┌─ Records for this exercise
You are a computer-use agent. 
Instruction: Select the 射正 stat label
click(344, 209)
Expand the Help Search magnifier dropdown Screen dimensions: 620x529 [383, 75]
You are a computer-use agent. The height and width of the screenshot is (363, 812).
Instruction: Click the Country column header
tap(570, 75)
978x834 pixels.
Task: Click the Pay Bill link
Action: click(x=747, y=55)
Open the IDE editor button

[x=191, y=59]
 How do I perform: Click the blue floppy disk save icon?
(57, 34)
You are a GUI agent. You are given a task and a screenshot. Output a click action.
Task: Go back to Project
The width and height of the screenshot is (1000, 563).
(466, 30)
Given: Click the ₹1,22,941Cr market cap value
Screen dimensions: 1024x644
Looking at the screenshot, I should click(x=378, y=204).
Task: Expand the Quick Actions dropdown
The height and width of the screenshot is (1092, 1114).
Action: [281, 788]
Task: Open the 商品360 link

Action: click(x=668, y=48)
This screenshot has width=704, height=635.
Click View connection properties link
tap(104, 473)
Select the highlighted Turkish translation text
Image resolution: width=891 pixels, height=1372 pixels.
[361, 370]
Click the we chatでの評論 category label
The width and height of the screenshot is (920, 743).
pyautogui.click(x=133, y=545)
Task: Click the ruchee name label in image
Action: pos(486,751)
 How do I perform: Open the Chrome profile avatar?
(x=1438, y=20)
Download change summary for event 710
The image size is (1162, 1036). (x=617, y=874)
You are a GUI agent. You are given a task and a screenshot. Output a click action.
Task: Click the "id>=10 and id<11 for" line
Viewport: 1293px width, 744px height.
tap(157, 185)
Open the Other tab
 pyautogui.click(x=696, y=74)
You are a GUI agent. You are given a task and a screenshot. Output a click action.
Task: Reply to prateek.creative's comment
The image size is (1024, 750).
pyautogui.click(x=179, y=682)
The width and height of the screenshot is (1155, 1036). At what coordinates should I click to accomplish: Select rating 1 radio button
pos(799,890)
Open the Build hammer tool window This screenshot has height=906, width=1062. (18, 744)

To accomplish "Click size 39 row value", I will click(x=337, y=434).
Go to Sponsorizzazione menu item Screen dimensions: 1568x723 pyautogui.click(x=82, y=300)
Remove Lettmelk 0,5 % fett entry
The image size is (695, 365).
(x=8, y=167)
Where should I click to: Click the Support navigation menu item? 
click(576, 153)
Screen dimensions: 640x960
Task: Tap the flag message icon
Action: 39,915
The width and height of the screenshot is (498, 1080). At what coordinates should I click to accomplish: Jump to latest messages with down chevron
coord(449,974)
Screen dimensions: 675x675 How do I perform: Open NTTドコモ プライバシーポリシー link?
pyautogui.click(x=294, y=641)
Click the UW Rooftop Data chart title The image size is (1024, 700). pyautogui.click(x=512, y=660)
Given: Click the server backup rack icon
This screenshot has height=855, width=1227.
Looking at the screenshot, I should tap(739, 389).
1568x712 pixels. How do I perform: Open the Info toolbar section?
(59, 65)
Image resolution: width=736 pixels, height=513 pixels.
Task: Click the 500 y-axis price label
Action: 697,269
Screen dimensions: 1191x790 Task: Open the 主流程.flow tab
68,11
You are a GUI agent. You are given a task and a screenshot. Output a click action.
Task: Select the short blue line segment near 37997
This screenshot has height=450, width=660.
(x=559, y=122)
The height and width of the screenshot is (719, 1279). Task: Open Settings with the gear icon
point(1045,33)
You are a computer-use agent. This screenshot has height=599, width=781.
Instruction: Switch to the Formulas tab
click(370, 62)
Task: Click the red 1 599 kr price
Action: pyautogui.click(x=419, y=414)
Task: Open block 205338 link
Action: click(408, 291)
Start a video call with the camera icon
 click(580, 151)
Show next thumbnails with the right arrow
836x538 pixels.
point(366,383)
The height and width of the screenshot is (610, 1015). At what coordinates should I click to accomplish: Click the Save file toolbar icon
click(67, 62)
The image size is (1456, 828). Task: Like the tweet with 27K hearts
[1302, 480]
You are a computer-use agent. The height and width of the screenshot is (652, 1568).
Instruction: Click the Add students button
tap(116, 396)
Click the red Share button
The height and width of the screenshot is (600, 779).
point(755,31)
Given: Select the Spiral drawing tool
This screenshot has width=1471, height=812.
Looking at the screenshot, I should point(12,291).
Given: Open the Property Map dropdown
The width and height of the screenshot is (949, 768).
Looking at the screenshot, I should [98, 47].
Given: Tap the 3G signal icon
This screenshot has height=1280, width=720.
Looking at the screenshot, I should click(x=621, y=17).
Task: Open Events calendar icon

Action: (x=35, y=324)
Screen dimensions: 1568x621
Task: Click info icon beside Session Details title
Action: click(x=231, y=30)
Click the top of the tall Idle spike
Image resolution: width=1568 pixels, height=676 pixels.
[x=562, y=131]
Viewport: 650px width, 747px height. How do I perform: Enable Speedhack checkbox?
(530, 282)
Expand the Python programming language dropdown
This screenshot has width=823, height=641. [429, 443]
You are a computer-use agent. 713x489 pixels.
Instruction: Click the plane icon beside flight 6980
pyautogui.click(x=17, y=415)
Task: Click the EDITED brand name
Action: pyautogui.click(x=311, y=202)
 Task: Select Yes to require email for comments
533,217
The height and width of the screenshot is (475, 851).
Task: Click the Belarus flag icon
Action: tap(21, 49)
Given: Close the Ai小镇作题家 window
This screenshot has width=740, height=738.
└─
*Task instructions*
If a line of the records above holds the string "computer", count it; then state only how many such lines there are.

*Task output*
5